Blue Mussels in a tin surrounded by other cans
When You Can't Find Fresh Shellfish, Reach For The Canned Instead
By Alexis Montoya
Shellfish may be a somewhat unfamiliar ingredient for American food enthusiasts, but it has been and continues to be a culinary staple in Spain and Portugal. Although there's nothing quite like the taste of fresh shellfish straight from the ocean when you're craving seafood, canned shellfish can be a versatile and delicious alternative, offering a wealth of culinary possibilities.

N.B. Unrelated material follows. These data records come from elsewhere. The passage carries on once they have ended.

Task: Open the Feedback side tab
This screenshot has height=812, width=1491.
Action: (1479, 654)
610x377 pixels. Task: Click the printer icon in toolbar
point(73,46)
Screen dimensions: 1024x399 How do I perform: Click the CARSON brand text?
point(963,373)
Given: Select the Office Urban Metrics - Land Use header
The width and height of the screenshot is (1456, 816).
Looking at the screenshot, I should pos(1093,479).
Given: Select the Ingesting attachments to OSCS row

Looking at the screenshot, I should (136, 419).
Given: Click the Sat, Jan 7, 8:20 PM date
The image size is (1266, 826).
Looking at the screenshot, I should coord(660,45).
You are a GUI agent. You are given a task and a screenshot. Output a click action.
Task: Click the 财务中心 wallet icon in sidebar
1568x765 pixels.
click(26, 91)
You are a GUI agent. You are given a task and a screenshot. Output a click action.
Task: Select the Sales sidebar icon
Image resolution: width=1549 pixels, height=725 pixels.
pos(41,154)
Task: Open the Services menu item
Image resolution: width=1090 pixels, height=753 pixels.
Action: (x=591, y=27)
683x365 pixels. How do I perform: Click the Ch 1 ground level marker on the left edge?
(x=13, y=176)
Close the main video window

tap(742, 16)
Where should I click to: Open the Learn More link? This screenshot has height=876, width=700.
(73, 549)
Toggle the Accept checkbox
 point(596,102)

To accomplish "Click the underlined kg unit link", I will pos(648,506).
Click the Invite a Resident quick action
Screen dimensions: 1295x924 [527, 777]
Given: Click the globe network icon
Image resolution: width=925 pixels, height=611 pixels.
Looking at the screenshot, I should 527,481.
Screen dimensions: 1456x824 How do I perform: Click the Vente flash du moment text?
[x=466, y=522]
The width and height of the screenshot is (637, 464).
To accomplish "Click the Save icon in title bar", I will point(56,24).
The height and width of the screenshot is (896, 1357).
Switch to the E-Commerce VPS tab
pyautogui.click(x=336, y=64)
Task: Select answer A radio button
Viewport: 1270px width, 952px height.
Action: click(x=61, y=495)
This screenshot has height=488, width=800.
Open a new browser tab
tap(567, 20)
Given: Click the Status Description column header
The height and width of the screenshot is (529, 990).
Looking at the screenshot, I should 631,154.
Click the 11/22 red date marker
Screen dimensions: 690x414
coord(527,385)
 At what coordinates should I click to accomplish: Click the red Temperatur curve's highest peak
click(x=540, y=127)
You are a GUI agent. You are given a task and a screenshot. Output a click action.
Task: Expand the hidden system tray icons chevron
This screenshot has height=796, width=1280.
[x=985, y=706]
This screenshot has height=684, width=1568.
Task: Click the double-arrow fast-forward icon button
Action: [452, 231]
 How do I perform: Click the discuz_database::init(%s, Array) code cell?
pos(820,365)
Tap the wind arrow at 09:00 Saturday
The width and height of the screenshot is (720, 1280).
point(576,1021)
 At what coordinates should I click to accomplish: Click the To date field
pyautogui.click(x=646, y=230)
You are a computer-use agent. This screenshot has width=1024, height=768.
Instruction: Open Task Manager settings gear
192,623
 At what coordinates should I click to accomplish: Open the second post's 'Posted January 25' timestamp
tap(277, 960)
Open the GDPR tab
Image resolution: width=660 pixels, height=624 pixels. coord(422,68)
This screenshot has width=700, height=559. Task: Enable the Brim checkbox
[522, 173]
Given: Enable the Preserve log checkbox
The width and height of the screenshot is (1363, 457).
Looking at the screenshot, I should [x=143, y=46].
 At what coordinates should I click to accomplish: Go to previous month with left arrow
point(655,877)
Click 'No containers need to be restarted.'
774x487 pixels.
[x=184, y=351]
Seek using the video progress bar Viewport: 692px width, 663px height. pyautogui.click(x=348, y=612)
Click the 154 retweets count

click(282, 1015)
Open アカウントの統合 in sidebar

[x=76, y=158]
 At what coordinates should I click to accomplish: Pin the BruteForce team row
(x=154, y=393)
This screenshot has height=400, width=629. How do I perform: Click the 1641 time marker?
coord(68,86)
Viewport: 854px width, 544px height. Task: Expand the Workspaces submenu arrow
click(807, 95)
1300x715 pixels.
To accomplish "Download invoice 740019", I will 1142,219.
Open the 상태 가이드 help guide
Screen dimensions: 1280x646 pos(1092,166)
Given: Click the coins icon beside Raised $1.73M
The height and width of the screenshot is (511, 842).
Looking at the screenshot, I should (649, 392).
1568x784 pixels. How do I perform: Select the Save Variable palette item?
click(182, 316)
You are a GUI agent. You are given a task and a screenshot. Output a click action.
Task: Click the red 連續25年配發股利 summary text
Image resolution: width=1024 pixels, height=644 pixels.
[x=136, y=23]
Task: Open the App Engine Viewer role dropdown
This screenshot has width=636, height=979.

Canned shellfish is integral in conservas — elaborate dishes made from canned fish and seafood that are preserved in oil, broth, or sauce — and feature a wide variety of shellfish like mussels, cockles, and razor clams. Plenty of canned shellfish options are available, with chopped clams being a versatile option that's easy to find in American groceries.
While canned shellfish can be integrated into pasta, stews, and even fried food, it is most often enjoyed straight from the can. Angelica Intriago, a co-owner of Despaña, revealed that for shellfish that's canned in brine, she likes to drain the liquid from the can (sometimes preserving it to add to fish stocks) and drizzle on a little bit of olive oil before serving.
Of Spain’s approach to canned shellfish, Fishwife co-founder Becca Millstein explained, "You might serve a tin of cockles with a toasted baguette and some olive oil and some olives and a glass of white wine." Cans with tomato sauce or pickled varieties can be heated up and paired with lemon, squid ink, or white wine for added flavor.